=== TEXT TO READ ===

Concerns Over Russia's Invasion of Ukraine Rise... 23% of Companies "Unprepared to Respond"
Trade Suspension Likely and Raw Material Supply Shortages Inevitable if Situation Worsens
[Asia Economy Reporter Park Sun-mi] As Russian forces continue to reinforce their troops around the Ukraine border area, a survey revealed that about 23% of our export-import companies within the sphere of influence have not prepared countermeasures. In the event of a worsening Russia-Ukraine situation, not only will trade with the affected region be suspended, but an increase in manufacturing costs due to raw material supply shortages is inevitable, necessitating close monitoring and support measures.
According to the Korea International Trade Association's report titled "Current Status of the Russia-Ukraine Situation and Its Impact on Our Companies" released on the 19th, an emergency survey was conducted targeting 86 export-import companies in Eastern Europe. The results showed that companies are most concerned about "trade contraction" (22.7%), "ruble exchange rate risk" (21%), and "logistics difficulties" (20.2%) if the situation worsens.
Regarding responses, only 53.7% of companies said they are actively responding through methods such as "diversification of supply sources" (30.5%), "strengthening trade insurance" (17.1%), and "forward exchange contracts for payment" (6.1%). On the other hand, one out of four respondent companies (23.2%) reported that they are observing the situation without any special countermeasures. In response to financial sanctions on Russia, 49.3% of companies answered that they would "suspend or halt transactions until the situation stabilizes," accounting for half of the total.
Companies identified the most needed policy support as "trade insurance support" (25.4%), "prompt information provision" (21.3%), and "support for diversification of trading partners" (17.2%).

===

[STATED TASK 1]: Copy the records from the line that contains "Viewport: 1389px width, 868px" through the line that contains "point(209,59)", including both of those lines. Leave out the pictures.
The records are unrelated to the text above.

=== ENTRIES SHOWN ===

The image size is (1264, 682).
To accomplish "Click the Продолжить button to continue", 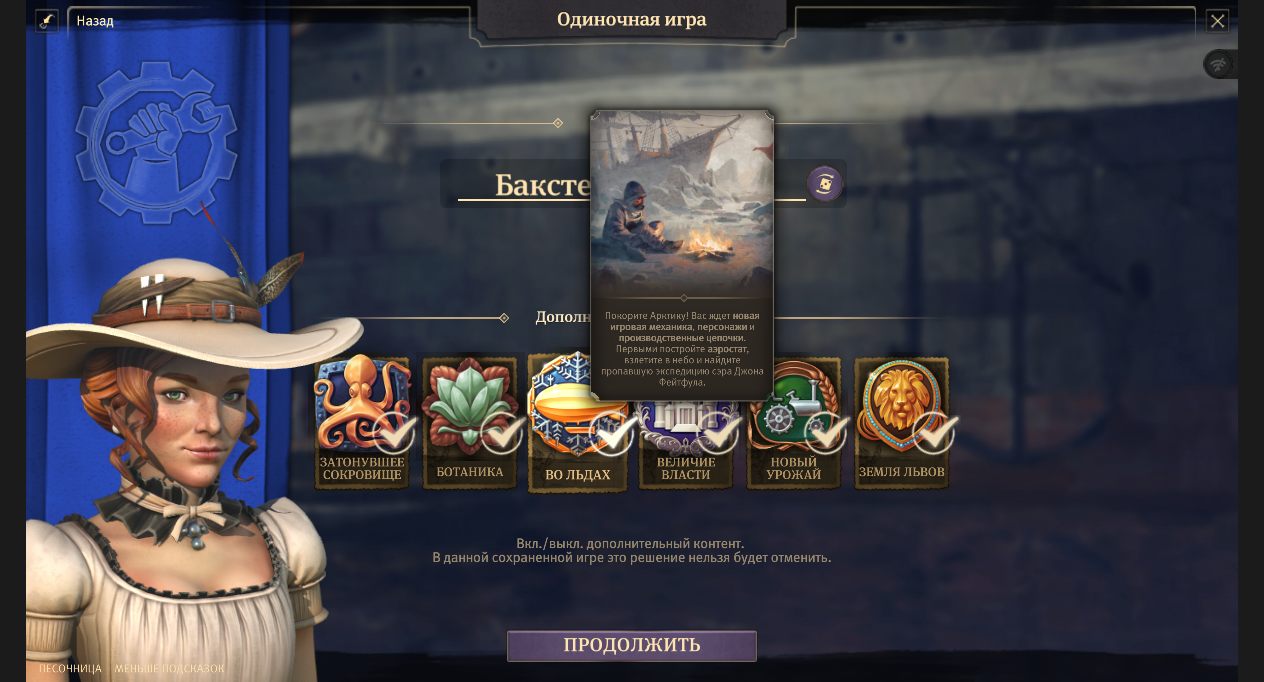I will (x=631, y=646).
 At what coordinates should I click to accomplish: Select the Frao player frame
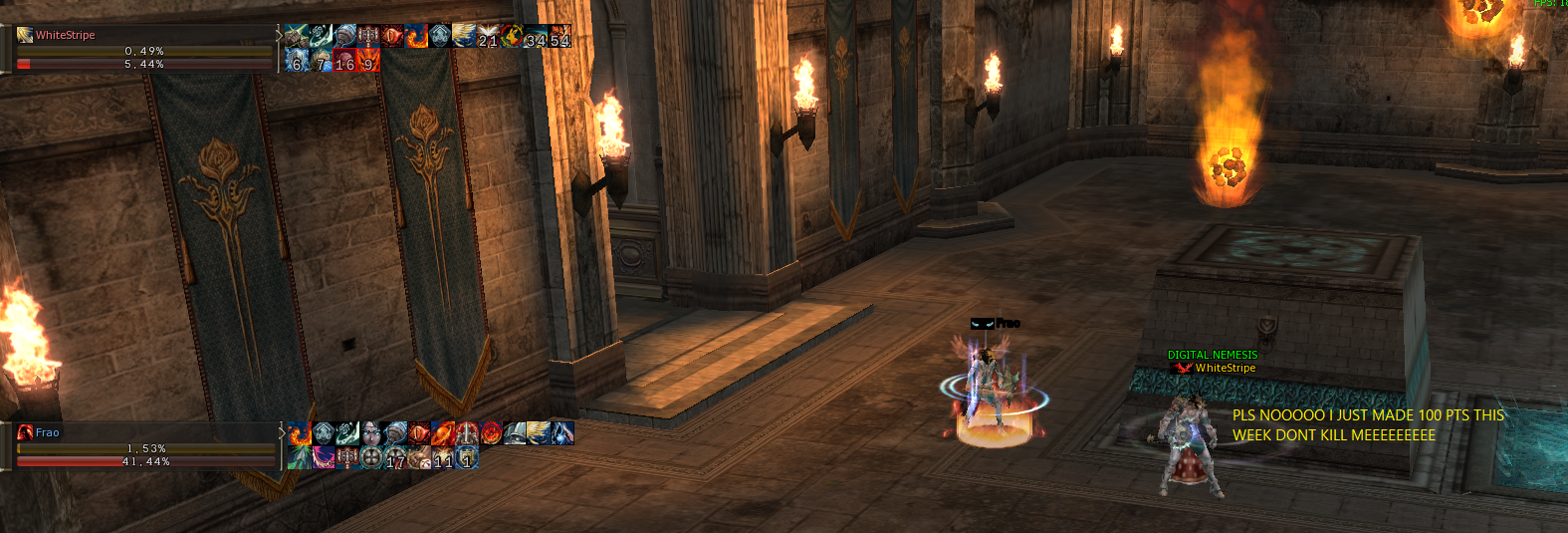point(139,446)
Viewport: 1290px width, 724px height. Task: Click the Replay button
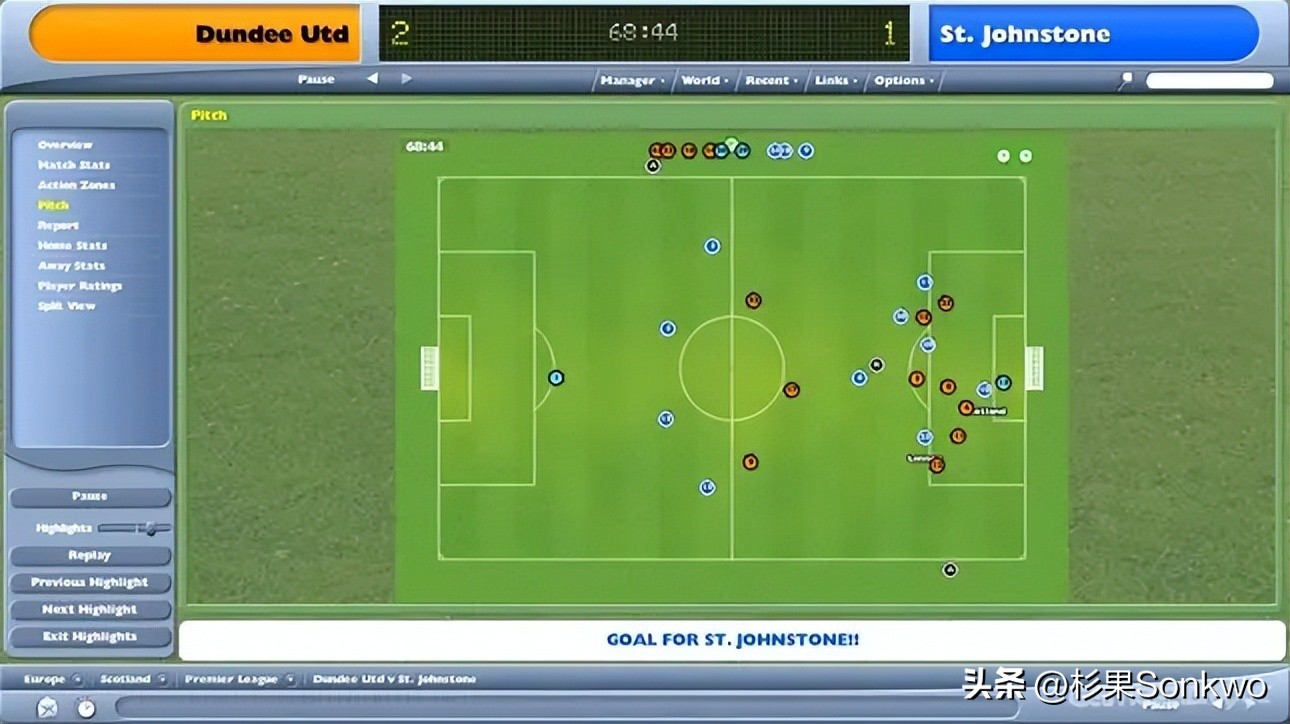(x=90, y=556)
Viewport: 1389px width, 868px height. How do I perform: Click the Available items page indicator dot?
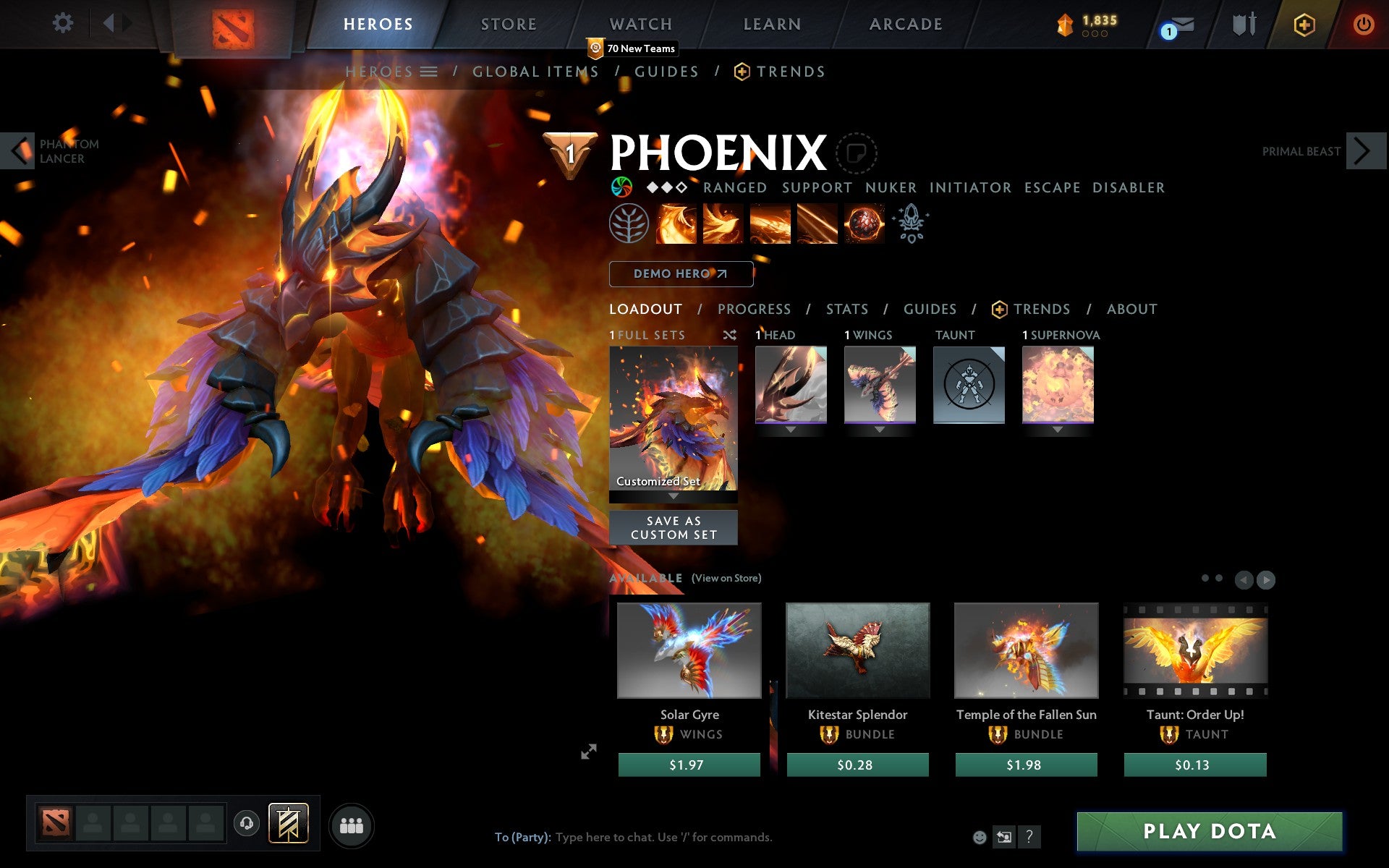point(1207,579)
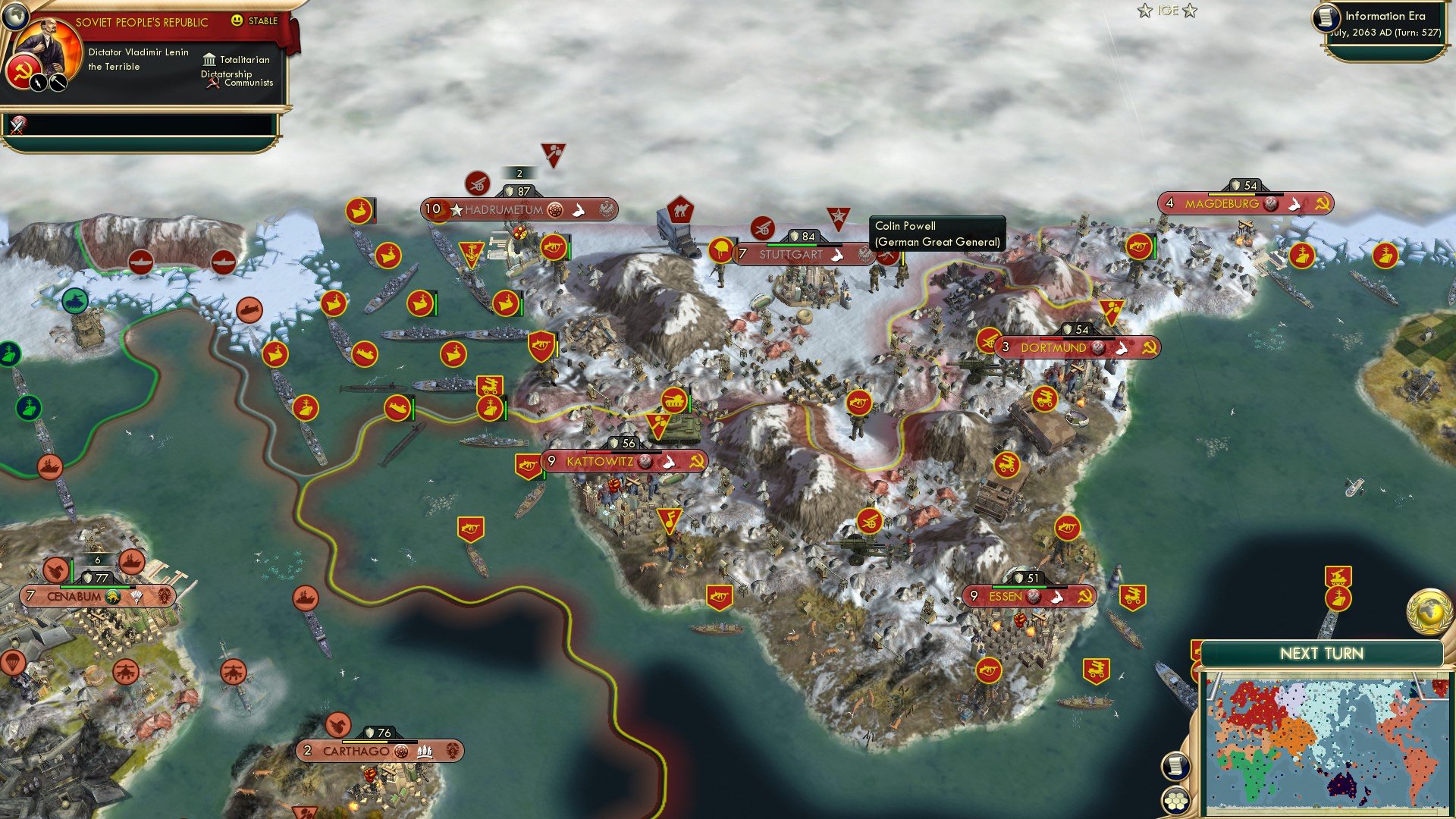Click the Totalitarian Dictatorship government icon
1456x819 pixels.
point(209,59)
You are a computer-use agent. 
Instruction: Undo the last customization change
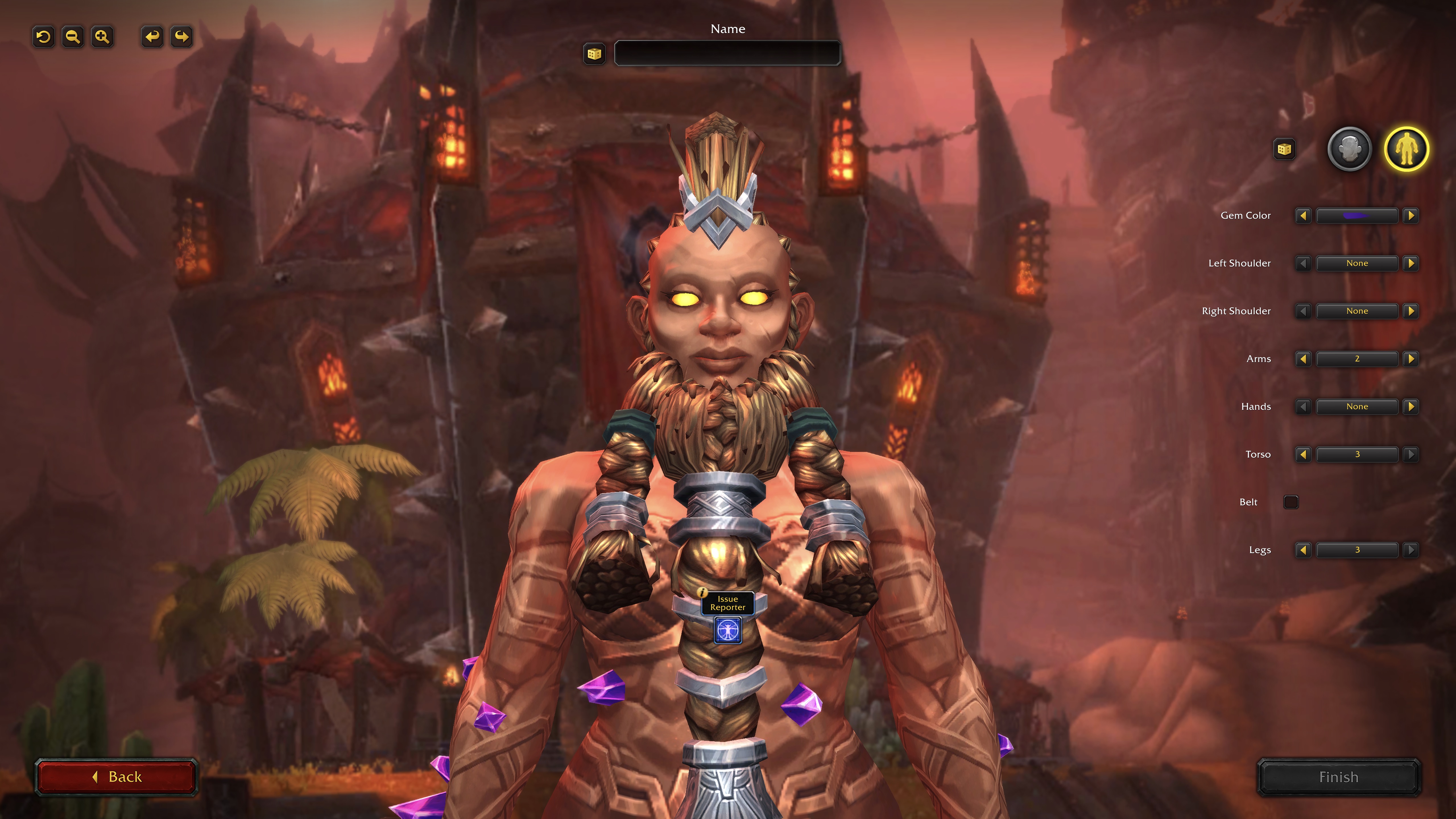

===

[STATED TASK 2]: Continue the article on how prepared export-import companies are for the Russia-Ukraine situation, starting after its final sentence.

[OUTPUT 1]:
Viewport: 1389px width, 868px height. How do I perform: Click the Available items page indicator dot?
point(1207,579)
Click the Totalitarian Dictatorship government icon
1456x819 pixels.
point(209,59)

[OUTPUT 2]:
Russia ranks as our country's 10th largest trading partner, and if the Russia-Ukraine situation worsens, our export-import companies concentrated in sectors such as cosmetics (444 companies), other plastics (239 companies), and automobile parts (201 companies) could suffer direct impacts. Although Russia has been pursuing de-dollarization since 2014, the proportion of dollar-denominated payments still exceeds 50%. Therefore, if Russia is excluded from the Society for Worldwide Interbank Financial Telecommunication (SWIFT) payment network due to the current situation, delays or suspensions in payment settlements for our companies are inevitable.
Furthermore, if the Russia-Ukraine situation deteriorates, disruptions in the supply of imported raw materials or increases in import prices could exacerbate the import burden on domestic manufacturing companies. Although the trade volume between our country and Ukraine is only $900 million annually (ranked 68th among trading partners), the import dependency on Ukraine for items such as neon, krypton, and xenon is relatively high at 23%, 30.7%, and 17.8%, respectively.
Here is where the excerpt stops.